I don't understand what's so hard to get clojure to work. You only need Java and lein, and that's about it.

Af for Haskel cabal hell, just use "cabal sandbox" and be happy.


A few comments here:

- Some people (myself included) do not want to install Java on their desktop. Among other reasons, Java is a frequent source of security vulnerabilities. This allows you to use Java-based applications without installing the JVM on your desktop.

- Some applications require specific versions of Java to work correctly. I may want to do Clojure with the latest JVM while another application might require Java 6. With Spoon, you can handle this easily:

  > spoon run jre:8.0,modern-project
  > spoon run jre:6.45,legacy-project
- If you have other servers or components (databases, apache/nginx, etc), those can be installed in the same container or linked together in other containers. Many projects come with a long list of setup instructions (install this, change that flag, etc). With containers, those go away -- just publish a pre-configured dev environment.

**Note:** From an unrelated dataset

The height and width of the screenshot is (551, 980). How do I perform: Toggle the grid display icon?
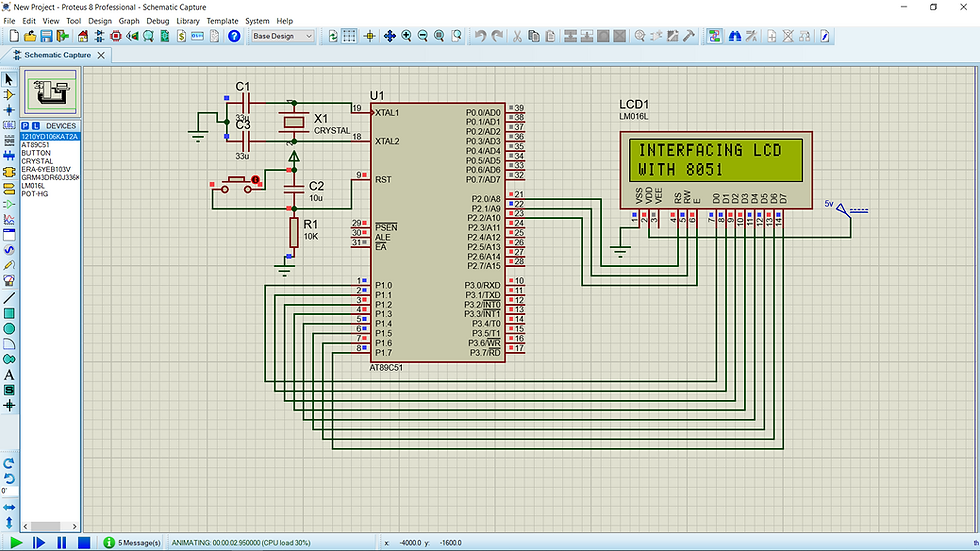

- Spoon containers in particular support a concept called "continuation" that stores transient container state between commits. If you mess up your dev environment, you can restart execution at a specific state ID. This is also extremely powerful for testing. And continuation points migrate between machines -- if you want to continue your work on a different box, just execute the same "spoon continue" instruction and your container restarts.

And for clarity, these are built on lightweight VMs, not whole OS VMs. Spin up time is very rapid (excluding of course any time to download images) and you can run dozens of containers on your box with minimal overhead. (Will address this point in more detail in response to a separate thread.)


Thanks -- we have a Clojure image up already:

> spoon run clojure

and Haskell/Cabal sounds like a great idea as well.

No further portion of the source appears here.